[Data pulled from a collection]
****************************************

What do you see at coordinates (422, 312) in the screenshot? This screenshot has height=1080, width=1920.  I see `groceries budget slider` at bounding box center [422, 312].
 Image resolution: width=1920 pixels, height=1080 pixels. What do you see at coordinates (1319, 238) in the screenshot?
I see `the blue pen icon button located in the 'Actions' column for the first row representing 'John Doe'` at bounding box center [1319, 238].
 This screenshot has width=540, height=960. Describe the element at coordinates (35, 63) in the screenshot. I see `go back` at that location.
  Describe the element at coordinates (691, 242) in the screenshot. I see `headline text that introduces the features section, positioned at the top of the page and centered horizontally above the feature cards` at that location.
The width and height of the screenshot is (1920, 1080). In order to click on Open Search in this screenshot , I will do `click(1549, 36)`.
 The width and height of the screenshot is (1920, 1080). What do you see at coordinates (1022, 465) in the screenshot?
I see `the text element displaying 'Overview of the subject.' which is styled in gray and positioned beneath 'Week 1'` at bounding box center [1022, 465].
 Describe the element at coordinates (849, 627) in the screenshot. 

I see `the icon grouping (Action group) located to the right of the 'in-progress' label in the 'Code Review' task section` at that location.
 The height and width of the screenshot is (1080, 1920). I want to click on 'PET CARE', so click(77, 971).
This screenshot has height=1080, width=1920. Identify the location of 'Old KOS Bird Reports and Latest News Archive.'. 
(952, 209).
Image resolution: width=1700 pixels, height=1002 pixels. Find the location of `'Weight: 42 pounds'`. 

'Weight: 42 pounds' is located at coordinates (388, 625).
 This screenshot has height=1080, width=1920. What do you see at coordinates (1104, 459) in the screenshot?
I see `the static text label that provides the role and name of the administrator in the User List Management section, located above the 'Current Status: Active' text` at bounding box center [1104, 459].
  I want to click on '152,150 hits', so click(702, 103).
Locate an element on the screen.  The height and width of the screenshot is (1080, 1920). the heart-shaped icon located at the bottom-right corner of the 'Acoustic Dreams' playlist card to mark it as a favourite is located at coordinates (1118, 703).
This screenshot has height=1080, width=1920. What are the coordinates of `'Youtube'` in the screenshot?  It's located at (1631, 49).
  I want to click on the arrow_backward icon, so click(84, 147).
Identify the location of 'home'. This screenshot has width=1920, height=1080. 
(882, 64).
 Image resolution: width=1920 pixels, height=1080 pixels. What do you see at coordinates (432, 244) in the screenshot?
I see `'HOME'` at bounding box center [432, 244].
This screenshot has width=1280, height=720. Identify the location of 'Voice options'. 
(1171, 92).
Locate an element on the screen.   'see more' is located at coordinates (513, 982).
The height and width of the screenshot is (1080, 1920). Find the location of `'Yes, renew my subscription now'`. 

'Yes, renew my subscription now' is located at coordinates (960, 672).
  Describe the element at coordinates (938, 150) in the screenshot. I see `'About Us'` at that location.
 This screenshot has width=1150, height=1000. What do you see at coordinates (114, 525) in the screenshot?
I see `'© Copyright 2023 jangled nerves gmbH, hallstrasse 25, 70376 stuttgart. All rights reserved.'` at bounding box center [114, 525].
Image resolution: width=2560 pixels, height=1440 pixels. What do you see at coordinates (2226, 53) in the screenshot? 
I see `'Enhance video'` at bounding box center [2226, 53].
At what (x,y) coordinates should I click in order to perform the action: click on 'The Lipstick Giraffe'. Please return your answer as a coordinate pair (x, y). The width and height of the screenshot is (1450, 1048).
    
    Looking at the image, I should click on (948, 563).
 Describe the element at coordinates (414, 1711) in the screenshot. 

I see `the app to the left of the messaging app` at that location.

****************************************

**Objective**:
Reproduce all of the material above with "coordinate pair" changed to "pair of numbers", leaving everything else as it is.

**Written solution**:
What do you see at coordinates (422, 312) in the screenshot? This screenshot has height=1080, width=1920.  I see `groceries budget slider` at bounding box center [422, 312].
 Image resolution: width=1920 pixels, height=1080 pixels. What do you see at coordinates (1319, 238) in the screenshot?
I see `the blue pen icon button located in the 'Actions' column for the first row representing 'John Doe'` at bounding box center [1319, 238].
 This screenshot has width=540, height=960. Describe the element at coordinates (35, 63) in the screenshot. I see `go back` at that location.
  Describe the element at coordinates (691, 242) in the screenshot. I see `headline text that introduces the features section, positioned at the top of the page and centered horizontally above the feature cards` at that location.
The width and height of the screenshot is (1920, 1080). In order to click on Open Search in this screenshot , I will do `click(1549, 36)`.
 The width and height of the screenshot is (1920, 1080). What do you see at coordinates (1022, 465) in the screenshot?
I see `the text element displaying 'Overview of the subject.' which is styled in gray and positioned beneath 'Week 1'` at bounding box center [1022, 465].
 Describe the element at coordinates (849, 627) in the screenshot. 

I see `the icon grouping (Action group) located to the right of the 'in-progress' label in the 'Code Review' task section` at that location.
 The height and width of the screenshot is (1080, 1920). I want to click on 'PET CARE', so click(77, 971).
This screenshot has height=1080, width=1920. Identify the location of 'Old KOS Bird Reports and Latest News Archive.'. 
(952, 209).
Image resolution: width=1700 pixels, height=1002 pixels. Find the location of `'Weight: 42 pounds'`. 

'Weight: 42 pounds' is located at coordinates (388, 625).
 This screenshot has height=1080, width=1920. What do you see at coordinates (1104, 459) in the screenshot?
I see `the static text label that provides the role and name of the administrator in the User List Management section, located above the 'Current Status: Active' text` at bounding box center [1104, 459].
  I want to click on '152,150 hits', so click(702, 103).
Locate an element on the screen.  The height and width of the screenshot is (1080, 1920). the heart-shaped icon located at the bottom-right corner of the 'Acoustic Dreams' playlist card to mark it as a favourite is located at coordinates (1118, 703).
This screenshot has height=1080, width=1920. What are the coordinates of `'Youtube'` in the screenshot?  It's located at (1631, 49).
  I want to click on the arrow_backward icon, so click(84, 147).
Identify the location of 'home'. This screenshot has width=1920, height=1080. 
(882, 64).
 Image resolution: width=1920 pixels, height=1080 pixels. What do you see at coordinates (432, 244) in the screenshot?
I see `'HOME'` at bounding box center [432, 244].
This screenshot has width=1280, height=720. Identify the location of 'Voice options'. 
(1171, 92).
Locate an element on the screen.   'see more' is located at coordinates (513, 982).
The height and width of the screenshot is (1080, 1920). Find the location of `'Yes, renew my subscription now'`. 

'Yes, renew my subscription now' is located at coordinates (960, 672).
  Describe the element at coordinates (938, 150) in the screenshot. I see `'About Us'` at that location.
 This screenshot has width=1150, height=1000. What do you see at coordinates (114, 525) in the screenshot?
I see `'© Copyright 2023 jangled nerves gmbH, hallstrasse 25, 70376 stuttgart. All rights reserved.'` at bounding box center [114, 525].
Image resolution: width=2560 pixels, height=1440 pixels. What do you see at coordinates (2226, 53) in the screenshot? 
I see `'Enhance video'` at bounding box center [2226, 53].
At what (x,y) coordinates should I click in order to perform the action: click on 'The Lipstick Giraffe'. Please return your answer as a pair of numbers (x, y). The width and height of the screenshot is (1450, 1048).
    
    Looking at the image, I should click on (948, 563).
 Describe the element at coordinates (414, 1711) in the screenshot. 

I see `the app to the left of the messaging app` at that location.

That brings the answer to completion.